> Assignment:
Every line below must be given again exactly.

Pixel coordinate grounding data

- Opening Delimiter -

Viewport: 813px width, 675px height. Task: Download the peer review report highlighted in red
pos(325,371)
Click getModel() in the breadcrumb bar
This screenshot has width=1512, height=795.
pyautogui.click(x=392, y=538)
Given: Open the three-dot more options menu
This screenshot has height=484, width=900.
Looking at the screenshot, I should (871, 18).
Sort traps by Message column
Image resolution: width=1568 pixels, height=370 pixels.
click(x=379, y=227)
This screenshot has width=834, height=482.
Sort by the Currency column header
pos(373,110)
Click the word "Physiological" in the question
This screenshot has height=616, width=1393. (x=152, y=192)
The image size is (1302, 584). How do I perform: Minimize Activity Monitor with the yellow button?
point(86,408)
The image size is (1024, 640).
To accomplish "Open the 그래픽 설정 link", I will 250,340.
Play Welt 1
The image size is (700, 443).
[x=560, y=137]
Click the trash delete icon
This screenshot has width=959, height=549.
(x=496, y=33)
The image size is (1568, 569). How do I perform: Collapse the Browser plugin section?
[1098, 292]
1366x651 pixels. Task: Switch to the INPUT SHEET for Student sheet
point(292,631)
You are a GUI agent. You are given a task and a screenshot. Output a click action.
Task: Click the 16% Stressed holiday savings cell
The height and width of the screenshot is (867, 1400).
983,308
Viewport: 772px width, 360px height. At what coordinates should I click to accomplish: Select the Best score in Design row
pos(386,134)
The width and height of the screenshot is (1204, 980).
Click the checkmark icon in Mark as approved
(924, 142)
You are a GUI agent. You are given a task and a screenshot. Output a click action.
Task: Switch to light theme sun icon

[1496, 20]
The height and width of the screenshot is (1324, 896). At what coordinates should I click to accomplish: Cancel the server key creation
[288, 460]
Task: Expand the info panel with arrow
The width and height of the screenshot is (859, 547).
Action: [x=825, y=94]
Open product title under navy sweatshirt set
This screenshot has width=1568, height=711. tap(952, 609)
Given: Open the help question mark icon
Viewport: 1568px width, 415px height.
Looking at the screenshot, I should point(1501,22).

- Closing Delimiter -

> Result of this exercise:
Viewport: 813px width, 675px height. Task: Download the peer review report highlighted in red
pos(325,371)
Click getModel() in the breadcrumb bar
This screenshot has width=1512, height=795.
pyautogui.click(x=392, y=538)
Given: Open the three-dot more options menu
This screenshot has height=484, width=900.
Looking at the screenshot, I should (871, 18).
Sort traps by Message column
Image resolution: width=1568 pixels, height=370 pixels.
click(x=379, y=227)
This screenshot has width=834, height=482.
Sort by the Currency column header
pos(373,110)
Click the word "Physiological" in the question
This screenshot has height=616, width=1393. (x=152, y=192)
The image size is (1302, 584). How do I perform: Minimize Activity Monitor with the yellow button?
point(86,408)
The image size is (1024, 640).
To accomplish "Open the 그래픽 설정 link", I will 250,340.
Play Welt 1
The image size is (700, 443).
[x=560, y=137]
Click the trash delete icon
This screenshot has width=959, height=549.
(x=496, y=33)
The image size is (1568, 569). How do I perform: Collapse the Browser plugin section?
[1098, 292]
1366x651 pixels. Task: Switch to the INPUT SHEET for Student sheet
point(292,631)
You are a GUI agent. You are given a task and a screenshot. Output a click action.
Task: Click the 16% Stressed holiday savings cell
The height and width of the screenshot is (867, 1400).
983,308
Viewport: 772px width, 360px height. At what coordinates should I click to accomplish: Select the Best score in Design row
pos(386,134)
The width and height of the screenshot is (1204, 980).
Click the checkmark icon in Mark as approved
(924, 142)
You are a GUI agent. You are given a task and a screenshot. Output a click action.
Task: Switch to light theme sun icon

[1496, 20]
The height and width of the screenshot is (1324, 896). At what coordinates should I click to accomplish: Cancel the server key creation
[288, 460]
Task: Expand the info panel with arrow
The width and height of the screenshot is (859, 547).
Action: [x=825, y=94]
Open product title under navy sweatshirt set
This screenshot has width=1568, height=711. tap(952, 609)
Given: Open the help question mark icon
Viewport: 1568px width, 415px height.
Looking at the screenshot, I should point(1501,22).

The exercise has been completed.